---- Supplied records

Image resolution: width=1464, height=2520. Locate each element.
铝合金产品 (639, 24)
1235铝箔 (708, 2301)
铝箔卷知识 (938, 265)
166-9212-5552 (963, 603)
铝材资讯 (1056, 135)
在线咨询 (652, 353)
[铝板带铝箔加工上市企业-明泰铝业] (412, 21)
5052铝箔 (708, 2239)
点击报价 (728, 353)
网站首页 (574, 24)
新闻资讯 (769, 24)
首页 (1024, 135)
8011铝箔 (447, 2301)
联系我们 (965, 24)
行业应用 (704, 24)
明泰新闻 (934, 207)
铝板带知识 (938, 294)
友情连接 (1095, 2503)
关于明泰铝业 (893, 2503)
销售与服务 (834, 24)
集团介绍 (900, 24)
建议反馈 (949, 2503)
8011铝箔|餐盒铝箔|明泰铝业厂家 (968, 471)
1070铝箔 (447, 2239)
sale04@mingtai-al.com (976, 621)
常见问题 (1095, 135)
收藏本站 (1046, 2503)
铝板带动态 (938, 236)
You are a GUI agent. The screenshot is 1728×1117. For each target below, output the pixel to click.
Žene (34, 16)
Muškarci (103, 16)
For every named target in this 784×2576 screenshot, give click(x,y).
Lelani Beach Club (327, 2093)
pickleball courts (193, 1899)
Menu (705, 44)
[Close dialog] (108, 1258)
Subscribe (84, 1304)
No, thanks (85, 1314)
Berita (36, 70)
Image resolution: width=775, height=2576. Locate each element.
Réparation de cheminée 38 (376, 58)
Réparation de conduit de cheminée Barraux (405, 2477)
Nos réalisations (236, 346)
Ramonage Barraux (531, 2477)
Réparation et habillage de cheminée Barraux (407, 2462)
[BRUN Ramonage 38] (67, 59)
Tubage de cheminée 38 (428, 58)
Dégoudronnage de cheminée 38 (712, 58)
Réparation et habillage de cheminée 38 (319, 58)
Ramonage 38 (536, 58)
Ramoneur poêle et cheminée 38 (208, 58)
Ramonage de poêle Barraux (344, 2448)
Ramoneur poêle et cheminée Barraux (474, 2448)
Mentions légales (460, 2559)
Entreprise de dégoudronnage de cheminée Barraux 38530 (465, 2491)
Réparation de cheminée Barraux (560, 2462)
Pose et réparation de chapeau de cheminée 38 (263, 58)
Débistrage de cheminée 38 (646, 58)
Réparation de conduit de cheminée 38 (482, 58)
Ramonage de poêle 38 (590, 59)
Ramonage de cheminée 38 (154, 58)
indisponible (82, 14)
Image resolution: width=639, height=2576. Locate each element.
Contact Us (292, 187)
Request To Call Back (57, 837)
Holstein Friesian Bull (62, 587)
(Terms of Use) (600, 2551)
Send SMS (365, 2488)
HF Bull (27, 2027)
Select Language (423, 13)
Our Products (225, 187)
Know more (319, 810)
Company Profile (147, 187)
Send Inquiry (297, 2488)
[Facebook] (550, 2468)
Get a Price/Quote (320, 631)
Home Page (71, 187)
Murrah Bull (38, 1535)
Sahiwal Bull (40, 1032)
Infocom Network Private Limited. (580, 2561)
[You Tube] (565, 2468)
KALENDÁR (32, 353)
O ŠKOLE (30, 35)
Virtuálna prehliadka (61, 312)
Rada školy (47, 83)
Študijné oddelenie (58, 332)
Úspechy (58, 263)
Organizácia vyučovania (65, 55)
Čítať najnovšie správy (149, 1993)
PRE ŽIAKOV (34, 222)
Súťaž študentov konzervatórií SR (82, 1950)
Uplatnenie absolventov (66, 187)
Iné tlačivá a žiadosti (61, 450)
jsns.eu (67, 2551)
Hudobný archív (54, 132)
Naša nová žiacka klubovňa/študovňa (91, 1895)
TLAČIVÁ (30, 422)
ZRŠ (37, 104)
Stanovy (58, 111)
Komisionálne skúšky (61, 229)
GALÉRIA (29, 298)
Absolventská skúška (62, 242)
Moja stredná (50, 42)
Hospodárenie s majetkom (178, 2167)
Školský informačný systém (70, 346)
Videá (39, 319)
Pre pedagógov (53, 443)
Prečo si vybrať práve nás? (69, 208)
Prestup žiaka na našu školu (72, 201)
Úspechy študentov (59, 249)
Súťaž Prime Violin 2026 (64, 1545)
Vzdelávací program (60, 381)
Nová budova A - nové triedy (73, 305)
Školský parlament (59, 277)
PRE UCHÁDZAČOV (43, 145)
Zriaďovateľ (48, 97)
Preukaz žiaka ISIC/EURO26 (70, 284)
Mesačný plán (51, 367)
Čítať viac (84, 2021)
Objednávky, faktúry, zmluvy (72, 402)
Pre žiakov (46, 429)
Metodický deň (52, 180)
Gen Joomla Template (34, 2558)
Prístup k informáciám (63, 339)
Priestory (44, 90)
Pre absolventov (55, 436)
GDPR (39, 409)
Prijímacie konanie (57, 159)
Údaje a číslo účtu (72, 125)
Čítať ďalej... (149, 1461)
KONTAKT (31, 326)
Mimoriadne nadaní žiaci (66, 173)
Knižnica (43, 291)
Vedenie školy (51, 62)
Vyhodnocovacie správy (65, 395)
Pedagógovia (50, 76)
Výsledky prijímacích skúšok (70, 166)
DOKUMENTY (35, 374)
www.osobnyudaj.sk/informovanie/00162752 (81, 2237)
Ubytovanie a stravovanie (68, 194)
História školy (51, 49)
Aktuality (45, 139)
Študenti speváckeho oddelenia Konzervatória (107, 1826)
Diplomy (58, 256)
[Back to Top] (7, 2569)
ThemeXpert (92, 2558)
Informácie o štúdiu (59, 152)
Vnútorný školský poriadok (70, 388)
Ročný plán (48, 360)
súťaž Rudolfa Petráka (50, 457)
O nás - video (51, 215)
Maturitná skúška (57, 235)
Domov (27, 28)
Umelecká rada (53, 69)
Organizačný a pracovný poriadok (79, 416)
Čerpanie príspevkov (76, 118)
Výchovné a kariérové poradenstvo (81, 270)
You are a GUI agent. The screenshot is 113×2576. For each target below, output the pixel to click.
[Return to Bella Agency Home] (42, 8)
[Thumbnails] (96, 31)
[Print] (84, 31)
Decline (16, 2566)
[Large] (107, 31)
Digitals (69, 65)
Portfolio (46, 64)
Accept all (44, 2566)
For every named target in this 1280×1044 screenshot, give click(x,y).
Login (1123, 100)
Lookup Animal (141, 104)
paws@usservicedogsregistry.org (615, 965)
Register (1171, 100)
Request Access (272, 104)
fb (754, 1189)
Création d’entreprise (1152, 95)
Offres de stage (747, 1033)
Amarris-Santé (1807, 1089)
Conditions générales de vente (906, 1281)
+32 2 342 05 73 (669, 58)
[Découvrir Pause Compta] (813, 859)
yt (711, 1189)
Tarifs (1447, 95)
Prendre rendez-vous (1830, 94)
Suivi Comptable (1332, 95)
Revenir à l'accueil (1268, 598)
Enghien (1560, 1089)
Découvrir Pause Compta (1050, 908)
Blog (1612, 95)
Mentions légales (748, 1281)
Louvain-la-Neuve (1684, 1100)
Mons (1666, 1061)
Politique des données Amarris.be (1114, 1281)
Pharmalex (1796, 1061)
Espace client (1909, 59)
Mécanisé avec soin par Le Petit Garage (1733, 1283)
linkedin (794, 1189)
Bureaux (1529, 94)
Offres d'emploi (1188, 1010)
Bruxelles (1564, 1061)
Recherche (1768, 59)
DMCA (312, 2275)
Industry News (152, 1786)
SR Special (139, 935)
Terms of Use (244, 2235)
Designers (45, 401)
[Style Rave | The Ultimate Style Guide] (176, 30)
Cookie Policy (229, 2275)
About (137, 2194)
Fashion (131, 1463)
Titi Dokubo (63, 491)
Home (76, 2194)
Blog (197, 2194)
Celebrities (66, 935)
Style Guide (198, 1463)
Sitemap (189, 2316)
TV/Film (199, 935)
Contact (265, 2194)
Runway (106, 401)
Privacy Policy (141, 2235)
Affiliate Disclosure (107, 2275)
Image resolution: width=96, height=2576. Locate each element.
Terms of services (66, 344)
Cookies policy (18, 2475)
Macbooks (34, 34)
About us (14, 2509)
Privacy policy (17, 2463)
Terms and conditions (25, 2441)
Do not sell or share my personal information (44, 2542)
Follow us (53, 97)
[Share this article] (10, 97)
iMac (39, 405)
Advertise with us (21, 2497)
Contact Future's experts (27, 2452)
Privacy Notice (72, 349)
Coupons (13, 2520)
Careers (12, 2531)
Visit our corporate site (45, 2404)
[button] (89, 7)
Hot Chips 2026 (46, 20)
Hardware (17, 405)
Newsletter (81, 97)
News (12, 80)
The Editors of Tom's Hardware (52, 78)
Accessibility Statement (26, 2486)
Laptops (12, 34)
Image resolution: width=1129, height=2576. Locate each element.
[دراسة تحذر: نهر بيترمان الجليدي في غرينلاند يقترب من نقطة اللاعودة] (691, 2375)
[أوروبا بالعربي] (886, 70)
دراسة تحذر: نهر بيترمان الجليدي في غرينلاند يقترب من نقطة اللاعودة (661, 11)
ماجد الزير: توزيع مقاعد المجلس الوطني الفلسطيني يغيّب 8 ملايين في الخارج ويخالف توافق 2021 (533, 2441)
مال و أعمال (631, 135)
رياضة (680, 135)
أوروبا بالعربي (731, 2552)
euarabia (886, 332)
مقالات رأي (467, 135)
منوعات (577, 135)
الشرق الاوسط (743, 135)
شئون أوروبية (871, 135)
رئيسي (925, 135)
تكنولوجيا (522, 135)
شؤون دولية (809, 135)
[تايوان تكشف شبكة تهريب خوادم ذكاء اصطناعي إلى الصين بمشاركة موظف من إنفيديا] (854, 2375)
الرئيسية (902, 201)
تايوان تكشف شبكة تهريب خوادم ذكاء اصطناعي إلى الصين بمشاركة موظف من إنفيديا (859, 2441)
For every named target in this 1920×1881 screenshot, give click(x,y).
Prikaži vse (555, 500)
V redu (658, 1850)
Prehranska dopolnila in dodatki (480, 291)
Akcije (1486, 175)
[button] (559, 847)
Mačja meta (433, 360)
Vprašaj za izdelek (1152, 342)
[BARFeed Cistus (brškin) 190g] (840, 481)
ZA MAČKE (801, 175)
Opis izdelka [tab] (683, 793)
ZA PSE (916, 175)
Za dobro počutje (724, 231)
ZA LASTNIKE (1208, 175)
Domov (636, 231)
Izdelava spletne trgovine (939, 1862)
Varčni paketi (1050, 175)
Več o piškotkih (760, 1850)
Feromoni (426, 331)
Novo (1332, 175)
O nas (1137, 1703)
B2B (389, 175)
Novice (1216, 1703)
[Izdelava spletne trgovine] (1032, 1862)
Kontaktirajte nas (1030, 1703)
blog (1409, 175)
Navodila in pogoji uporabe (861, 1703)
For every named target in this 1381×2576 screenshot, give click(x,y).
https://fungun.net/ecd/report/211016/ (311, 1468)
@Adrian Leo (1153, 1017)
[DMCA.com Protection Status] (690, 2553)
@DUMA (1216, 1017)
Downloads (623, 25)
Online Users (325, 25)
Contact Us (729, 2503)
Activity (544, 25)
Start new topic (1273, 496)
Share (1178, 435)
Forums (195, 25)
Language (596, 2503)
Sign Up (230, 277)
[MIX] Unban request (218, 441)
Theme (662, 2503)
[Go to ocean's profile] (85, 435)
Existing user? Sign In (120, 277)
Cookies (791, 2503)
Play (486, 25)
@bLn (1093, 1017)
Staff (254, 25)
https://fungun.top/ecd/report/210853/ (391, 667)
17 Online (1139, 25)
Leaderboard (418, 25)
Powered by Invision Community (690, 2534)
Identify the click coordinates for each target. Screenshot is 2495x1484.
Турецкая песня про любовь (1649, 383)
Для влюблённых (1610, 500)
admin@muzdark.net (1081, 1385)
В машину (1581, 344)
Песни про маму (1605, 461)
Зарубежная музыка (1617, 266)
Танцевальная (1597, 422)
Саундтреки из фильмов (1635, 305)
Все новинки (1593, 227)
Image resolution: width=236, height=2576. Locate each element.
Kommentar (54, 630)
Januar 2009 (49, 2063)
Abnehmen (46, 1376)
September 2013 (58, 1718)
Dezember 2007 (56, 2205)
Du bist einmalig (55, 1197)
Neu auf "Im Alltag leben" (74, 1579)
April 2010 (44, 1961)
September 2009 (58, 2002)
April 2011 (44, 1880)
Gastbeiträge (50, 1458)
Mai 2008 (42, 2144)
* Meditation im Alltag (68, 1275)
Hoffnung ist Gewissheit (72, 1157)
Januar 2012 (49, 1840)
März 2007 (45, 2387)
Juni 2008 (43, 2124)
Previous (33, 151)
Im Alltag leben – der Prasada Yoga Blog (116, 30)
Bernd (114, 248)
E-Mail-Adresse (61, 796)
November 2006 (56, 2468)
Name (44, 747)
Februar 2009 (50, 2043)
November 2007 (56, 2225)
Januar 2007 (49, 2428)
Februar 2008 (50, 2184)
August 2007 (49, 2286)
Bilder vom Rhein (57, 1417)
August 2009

--------

• Task goal:
Retype only the stretch of lines above starting at the one with "شؤون دولية (809, 135)" and stopping at the one with "Novice (1216, 1703)", exactly as written, with both kept.

• Answer for the task:
شؤون دولية (809, 135)
[تايوان تكشف شبكة تهريب خوادم ذكاء اصطناعي إلى الصين بمشاركة موظف من إنفيديا] (854, 2375)
الرئيسية (902, 201)
تايوان تكشف شبكة تهريب خوادم ذكاء اصطناعي إلى الصين بمشاركة موظف من إنفيديا (859, 2441)
For every named target in this 1920×1881 screenshot, give click(x,y).
Prikaži vse (555, 500)
V redu (658, 1850)
Prehranska dopolnila in dodatki (480, 291)
Akcije (1486, 175)
[button] (559, 847)
Mačja meta (433, 360)
Vprašaj za izdelek (1152, 342)
[BARFeed Cistus (brškin) 190g] (840, 481)
ZA MAČKE (801, 175)
Opis izdelka [tab] (683, 793)
ZA PSE (916, 175)
Za dobro počutje (724, 231)
ZA LASTNIKE (1208, 175)
Domov (636, 231)
Izdelava spletne trgovine (939, 1862)
Varčni paketi (1050, 175)
Več o piškotkih (760, 1850)
Feromoni (426, 331)
Novo (1332, 175)
O nas (1137, 1703)
B2B (389, 175)
Novice (1216, 1703)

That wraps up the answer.